▸ EXERCISE
Given the records below, would you repeat exactly the lines that begin at the one containing "Instruction: Click the [betrokkene 2] mention" and end at the one containing "Viewport: 1142px width, 654px height.", inclusive?

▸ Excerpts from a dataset
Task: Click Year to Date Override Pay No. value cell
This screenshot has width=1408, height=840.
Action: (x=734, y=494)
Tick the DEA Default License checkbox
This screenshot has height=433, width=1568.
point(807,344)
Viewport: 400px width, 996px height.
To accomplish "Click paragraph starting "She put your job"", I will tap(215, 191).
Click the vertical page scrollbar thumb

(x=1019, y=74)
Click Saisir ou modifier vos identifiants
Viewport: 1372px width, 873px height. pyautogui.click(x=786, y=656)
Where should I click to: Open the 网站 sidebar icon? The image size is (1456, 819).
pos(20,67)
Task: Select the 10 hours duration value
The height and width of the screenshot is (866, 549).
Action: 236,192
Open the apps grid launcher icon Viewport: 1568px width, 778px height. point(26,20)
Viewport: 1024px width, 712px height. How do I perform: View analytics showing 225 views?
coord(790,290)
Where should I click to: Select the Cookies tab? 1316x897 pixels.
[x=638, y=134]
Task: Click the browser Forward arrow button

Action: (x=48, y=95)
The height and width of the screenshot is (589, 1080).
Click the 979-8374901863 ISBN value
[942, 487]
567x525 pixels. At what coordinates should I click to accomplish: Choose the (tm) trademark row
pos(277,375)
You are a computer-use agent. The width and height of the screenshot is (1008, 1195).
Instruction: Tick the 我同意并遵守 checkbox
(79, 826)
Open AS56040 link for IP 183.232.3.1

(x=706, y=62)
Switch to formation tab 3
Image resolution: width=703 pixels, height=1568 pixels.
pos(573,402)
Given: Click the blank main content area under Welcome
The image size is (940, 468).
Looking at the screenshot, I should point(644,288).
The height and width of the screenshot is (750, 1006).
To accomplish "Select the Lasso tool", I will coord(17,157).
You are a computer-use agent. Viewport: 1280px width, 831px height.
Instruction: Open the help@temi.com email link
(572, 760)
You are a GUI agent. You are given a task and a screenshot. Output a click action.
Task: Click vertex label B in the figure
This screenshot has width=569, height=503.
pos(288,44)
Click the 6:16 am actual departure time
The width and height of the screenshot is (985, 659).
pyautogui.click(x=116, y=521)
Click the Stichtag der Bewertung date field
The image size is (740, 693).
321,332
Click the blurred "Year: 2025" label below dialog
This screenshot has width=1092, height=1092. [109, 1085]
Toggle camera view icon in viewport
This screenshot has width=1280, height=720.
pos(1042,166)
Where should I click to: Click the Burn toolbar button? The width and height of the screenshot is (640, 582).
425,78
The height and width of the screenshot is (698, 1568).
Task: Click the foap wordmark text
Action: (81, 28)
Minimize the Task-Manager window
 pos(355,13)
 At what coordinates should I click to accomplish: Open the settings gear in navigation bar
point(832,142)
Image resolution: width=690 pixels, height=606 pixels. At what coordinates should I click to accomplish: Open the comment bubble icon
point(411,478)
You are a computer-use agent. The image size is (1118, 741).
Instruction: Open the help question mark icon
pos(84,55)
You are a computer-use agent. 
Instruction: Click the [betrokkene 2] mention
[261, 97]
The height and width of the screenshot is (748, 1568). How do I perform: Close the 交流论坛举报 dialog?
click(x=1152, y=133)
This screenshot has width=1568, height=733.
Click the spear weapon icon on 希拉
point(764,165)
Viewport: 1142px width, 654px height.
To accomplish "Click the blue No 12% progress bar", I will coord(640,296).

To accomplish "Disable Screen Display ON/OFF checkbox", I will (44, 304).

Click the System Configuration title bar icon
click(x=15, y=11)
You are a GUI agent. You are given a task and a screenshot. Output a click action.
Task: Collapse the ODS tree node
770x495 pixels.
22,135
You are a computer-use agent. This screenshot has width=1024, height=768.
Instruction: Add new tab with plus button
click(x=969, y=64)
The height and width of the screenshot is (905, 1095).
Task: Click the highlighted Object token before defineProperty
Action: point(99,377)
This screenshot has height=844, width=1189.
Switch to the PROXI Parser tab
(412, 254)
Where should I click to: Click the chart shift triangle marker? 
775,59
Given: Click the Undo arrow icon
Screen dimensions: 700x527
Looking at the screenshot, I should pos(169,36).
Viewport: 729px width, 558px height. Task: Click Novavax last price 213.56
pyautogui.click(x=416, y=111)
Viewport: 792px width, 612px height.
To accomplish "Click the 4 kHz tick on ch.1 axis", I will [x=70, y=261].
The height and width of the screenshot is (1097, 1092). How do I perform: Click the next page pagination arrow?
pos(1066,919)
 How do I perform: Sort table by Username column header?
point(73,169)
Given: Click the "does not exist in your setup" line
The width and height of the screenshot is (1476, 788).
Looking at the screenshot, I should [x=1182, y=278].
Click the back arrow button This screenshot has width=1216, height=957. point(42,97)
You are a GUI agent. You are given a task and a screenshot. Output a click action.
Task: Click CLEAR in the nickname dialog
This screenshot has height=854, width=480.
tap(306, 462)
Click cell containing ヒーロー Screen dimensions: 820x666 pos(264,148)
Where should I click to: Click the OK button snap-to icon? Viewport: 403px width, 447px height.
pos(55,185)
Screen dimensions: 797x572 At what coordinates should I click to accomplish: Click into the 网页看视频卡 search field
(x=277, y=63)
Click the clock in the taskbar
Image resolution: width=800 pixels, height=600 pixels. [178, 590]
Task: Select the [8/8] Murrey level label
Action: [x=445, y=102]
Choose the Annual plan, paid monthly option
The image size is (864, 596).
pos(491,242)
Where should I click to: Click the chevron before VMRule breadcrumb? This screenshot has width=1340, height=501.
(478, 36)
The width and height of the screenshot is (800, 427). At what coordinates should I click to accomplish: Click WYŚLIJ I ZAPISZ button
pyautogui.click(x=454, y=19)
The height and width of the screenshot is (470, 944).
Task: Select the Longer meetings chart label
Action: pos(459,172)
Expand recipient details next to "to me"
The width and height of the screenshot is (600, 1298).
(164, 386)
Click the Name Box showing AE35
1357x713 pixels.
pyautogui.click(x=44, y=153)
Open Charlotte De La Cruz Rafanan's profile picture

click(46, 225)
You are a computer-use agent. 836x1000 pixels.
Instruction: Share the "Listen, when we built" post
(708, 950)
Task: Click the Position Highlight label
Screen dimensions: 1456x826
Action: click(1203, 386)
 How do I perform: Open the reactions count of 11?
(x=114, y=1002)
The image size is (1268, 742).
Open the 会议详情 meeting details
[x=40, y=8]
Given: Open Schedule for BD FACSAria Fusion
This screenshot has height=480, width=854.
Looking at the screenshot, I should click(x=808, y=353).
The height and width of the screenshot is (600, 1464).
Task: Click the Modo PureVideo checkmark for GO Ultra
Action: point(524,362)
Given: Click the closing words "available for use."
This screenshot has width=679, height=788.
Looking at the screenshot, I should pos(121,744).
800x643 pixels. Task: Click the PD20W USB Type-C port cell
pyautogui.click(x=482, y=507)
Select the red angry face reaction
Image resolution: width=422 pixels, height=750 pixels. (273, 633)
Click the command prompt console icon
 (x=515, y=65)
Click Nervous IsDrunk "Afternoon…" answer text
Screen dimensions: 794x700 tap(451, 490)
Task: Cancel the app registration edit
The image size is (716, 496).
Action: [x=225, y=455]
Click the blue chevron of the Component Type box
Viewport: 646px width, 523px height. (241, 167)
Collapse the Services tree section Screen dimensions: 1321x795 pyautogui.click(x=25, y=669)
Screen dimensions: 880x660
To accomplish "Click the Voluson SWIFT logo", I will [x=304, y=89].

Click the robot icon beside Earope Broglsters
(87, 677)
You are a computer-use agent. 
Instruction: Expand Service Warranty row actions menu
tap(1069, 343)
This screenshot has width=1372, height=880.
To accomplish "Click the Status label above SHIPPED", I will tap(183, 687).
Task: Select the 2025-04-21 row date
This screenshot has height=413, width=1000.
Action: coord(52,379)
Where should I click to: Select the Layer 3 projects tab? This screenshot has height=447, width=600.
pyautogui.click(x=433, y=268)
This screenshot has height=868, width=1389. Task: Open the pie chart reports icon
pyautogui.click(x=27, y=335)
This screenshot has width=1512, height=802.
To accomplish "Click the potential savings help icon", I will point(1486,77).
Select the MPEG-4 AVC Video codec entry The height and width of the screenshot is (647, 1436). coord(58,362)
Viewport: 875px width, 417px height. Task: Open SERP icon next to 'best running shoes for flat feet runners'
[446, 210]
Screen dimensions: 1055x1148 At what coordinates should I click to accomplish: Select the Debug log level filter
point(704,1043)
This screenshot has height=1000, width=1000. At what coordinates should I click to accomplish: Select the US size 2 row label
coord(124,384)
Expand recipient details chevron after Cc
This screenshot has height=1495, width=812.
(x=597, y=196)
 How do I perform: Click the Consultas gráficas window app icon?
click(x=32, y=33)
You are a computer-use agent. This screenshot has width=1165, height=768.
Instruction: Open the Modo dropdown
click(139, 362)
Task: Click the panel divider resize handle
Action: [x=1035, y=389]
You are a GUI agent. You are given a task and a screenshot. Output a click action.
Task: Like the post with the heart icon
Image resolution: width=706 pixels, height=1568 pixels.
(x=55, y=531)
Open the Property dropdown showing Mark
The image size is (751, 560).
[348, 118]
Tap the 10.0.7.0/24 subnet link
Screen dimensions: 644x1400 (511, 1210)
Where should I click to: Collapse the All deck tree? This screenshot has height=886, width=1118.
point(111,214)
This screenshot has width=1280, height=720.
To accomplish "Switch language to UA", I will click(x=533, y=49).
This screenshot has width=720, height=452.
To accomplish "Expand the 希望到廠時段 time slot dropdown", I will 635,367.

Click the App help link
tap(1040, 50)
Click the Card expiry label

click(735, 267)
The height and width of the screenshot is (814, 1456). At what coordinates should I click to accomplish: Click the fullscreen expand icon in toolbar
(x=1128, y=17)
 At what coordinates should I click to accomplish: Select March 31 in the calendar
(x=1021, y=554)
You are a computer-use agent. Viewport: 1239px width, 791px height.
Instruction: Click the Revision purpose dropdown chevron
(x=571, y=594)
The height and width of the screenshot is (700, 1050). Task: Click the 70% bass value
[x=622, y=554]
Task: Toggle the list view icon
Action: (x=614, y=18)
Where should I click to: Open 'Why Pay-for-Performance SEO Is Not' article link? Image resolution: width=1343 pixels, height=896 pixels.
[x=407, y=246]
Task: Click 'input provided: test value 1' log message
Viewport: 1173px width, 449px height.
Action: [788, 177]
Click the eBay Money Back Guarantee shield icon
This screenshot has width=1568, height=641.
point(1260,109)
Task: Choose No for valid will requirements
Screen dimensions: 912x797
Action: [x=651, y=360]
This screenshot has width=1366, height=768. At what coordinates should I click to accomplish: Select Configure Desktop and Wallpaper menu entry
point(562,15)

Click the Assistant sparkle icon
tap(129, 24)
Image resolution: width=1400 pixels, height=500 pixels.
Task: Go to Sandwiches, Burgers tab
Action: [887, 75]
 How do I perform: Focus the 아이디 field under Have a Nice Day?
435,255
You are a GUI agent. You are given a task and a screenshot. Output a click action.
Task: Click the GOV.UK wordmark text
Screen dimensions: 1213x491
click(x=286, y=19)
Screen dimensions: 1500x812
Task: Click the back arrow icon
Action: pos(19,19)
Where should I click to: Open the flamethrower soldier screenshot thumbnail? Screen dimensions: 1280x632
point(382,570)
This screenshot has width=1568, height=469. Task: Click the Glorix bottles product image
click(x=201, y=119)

▸ ANSWER TO THIS TASK
Instruction: Click the [betrokkene 2] mention
[261, 97]
The height and width of the screenshot is (748, 1568). How do I perform: Close the 交流论坛举报 dialog?
click(x=1152, y=133)
This screenshot has width=1568, height=733.
Click the spear weapon icon on 希拉
point(764,165)
Viewport: 1142px width, 654px height.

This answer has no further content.